Task input section start

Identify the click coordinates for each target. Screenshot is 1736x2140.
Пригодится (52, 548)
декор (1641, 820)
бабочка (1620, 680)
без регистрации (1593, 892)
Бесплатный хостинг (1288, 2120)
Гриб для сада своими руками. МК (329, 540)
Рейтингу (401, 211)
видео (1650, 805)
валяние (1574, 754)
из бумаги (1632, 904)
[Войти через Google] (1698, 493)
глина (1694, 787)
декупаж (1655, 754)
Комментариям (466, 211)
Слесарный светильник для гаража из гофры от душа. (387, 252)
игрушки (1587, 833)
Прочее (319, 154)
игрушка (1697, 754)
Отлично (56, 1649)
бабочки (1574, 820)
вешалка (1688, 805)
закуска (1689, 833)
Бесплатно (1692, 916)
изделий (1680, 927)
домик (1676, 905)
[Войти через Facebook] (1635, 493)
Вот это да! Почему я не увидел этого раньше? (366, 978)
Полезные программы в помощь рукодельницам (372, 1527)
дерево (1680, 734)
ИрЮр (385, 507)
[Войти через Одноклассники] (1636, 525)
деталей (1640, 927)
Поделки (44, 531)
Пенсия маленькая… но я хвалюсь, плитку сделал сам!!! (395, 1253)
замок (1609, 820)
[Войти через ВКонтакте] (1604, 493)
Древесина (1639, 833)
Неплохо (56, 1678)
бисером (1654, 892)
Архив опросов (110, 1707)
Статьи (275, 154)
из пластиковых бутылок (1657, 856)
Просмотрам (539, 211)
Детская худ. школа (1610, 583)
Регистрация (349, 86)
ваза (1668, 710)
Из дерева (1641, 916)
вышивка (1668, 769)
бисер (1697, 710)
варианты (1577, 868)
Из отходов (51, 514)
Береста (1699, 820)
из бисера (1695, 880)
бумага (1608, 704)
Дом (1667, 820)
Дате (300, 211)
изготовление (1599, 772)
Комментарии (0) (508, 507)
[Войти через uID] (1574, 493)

Task input section end

● What the task asks
Search the entries above for "через". Return every line that has it.

● Problem solution
[Войти через Google] (1698, 493)
[Войти через Facebook] (1635, 493)
[Войти через Одноклассники] (1636, 525)
[Войти через ВКонтакте] (1604, 493)
[Войти через uID] (1574, 493)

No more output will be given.